**Ausgangstext**.
----

Der Verwaltungsgerichtshof hat über die wegen Rechtswidrigkeit infolge Verletzung von Verfahrensvorschriften erhobene Beschwerde erwogen:
Gemäß § 184 Abs. 3 BAO ist u.a. dann zu schätzen, wenn der Abgabepflichtige Bücher oder Aufzeichnungen, die er nach den Abgabenvorschriften zu führen hat, nicht vorlegt oder wenn die Bücher oder Aufzeichnungen sachlich unrichtig sind oder solche formelle Mängel aufweisen, die geeignet sind, die sachliche Richtigkeit der Bücher oder Aufzeichnungen in Zweifel zu ziehen.
Nach § 167 Abs. 2 BAO hat die Abgabenbehörde unter sorgfältiger Berücksichtigung der Ergebnisse des Abgabenverfahrens nach freier Überzeugung zu beurteilen, ob eine Tatsache als erwiesen anzunehmen ist oder nicht.
Die Beachtlichkeit eines Beweisantrages nach § 183 Abs. 3 BAO setzt die ordnungsgemäße (konkrete und präzise) Angabe des Beweisthemas, das mit dem Beweismittel unter Beweis gestellt werden soll, voraus. Beweisanträgen, die nicht ausreichend erkennen lassen, welche konkrete Tatsachenbehauptung im Einzelnen durch das angebotene Beweismittel erwiesen werden soll, braucht die Abgabenbehörde im Grunde des § 183 Abs. 3 BAO ebenso nicht zu entsprechen wie solchen Beweisanträgen, die auch eine abstrakte Tauglichkeit des Beweismittels zur Beweisführung über das Beweisthema nicht einsichtig machen (vgl. das Erkenntnis des Verwaltungsgerichtshofes vom , 97/13/0091).

----

**Liste der Einträge**.
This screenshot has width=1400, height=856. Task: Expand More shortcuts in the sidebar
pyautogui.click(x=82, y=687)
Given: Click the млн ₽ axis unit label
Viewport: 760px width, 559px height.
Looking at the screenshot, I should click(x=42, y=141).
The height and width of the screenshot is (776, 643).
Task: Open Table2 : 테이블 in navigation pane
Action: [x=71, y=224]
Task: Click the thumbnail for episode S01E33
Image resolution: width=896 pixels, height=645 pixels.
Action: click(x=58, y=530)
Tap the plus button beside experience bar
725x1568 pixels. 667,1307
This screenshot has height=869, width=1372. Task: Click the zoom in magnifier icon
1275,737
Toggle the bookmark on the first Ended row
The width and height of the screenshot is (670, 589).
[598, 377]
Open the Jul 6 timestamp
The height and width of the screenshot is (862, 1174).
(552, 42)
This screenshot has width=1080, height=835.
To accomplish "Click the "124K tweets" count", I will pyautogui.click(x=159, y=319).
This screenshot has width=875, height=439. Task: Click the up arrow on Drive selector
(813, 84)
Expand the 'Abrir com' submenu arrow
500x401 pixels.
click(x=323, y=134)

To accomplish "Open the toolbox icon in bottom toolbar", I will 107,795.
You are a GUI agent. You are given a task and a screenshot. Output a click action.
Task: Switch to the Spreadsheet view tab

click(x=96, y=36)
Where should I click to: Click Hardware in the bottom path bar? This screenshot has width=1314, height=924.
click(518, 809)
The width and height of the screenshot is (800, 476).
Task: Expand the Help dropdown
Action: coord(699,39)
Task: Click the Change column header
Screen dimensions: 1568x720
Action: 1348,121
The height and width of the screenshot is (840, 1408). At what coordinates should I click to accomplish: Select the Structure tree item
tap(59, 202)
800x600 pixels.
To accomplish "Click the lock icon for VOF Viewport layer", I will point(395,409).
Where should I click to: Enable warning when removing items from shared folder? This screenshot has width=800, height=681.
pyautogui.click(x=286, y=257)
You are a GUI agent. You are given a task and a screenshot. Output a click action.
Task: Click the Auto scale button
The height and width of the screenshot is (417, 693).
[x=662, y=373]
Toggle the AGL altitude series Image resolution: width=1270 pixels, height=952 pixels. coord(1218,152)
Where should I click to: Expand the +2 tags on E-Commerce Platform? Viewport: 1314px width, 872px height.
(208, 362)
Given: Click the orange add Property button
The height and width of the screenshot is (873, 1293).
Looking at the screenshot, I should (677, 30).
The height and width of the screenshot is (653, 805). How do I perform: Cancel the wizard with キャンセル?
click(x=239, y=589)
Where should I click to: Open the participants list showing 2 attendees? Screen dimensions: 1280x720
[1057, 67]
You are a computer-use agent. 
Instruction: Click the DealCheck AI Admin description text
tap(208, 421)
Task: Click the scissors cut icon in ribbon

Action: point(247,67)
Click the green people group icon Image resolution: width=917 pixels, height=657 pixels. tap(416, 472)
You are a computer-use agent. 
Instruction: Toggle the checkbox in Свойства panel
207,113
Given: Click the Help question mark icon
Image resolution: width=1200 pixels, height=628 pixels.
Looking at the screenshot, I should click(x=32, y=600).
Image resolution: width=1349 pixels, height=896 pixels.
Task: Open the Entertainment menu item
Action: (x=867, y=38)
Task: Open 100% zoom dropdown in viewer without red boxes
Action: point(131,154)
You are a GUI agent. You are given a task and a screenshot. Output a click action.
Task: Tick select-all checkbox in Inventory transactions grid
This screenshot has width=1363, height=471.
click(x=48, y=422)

----

**Aufgaben**.
a - Beantworten Sie anhand des Ausgangstexts:
(i) Welche Bestimmung der BAO ordnet eine Schätzung an, wenn der Abgabepflichtige Bücher oder Aufzeichnungen nicht vorlegt?
(ii) Nach welcher Bestimmung der BAO beurteilt die Abgabenbehörde nach freier Überzeugung, ob eine Tatsache als erwiesen anzunehmen ist?
(iii) Welche Geschäftszahl trägt das zitierte Erkenntnis des Verwaltungsgerichtshofes?
b - Schreiben Sie die Einträge von der Zeile mit „Toggle the AGL“ bis zum Ende der Einträge unverändert ab.

**Lösungen**.
a -
(i) § 184 Abs. 3 BAO
(ii) § 167 Abs. 2 BAO
(iii) 97/13/0091

b -
Toggle the AGL altitude series Image resolution: width=1270 pixels, height=952 pixels. coord(1218,152)
Where should I click to: Expand the +2 tags on E-Commerce Platform? Viewport: 1314px width, 872px height.
(208, 362)
Given: Click the orange add Property button
The height and width of the screenshot is (873, 1293).
Looking at the screenshot, I should (677, 30).
The height and width of the screenshot is (653, 805). How do I perform: Cancel the wizard with キャンセル?
click(x=239, y=589)
Where should I click to: Open the participants list showing 2 attendees? Screen dimensions: 1280x720
[1057, 67]
You are a computer-use agent. 
Instruction: Click the DealCheck AI Admin description text
tap(208, 421)
Task: Click the scissors cut icon in ribbon

Action: point(247,67)
Click the green people group icon Image resolution: width=917 pixels, height=657 pixels. tap(416, 472)
You are a computer-use agent. 
Instruction: Toggle the checkbox in Свойства panel
207,113
Given: Click the Help question mark icon
Image resolution: width=1200 pixels, height=628 pixels.
Looking at the screenshot, I should click(x=32, y=600).
Image resolution: width=1349 pixels, height=896 pixels.
Task: Open the Entertainment menu item
Action: (x=867, y=38)
Task: Open 100% zoom dropdown in viewer without red boxes
Action: point(131,154)
You are a GUI agent. You are given a task and a screenshot. Output a click action.
Task: Tick select-all checkbox in Inventory transactions grid
This screenshot has width=1363, height=471.
click(x=48, y=422)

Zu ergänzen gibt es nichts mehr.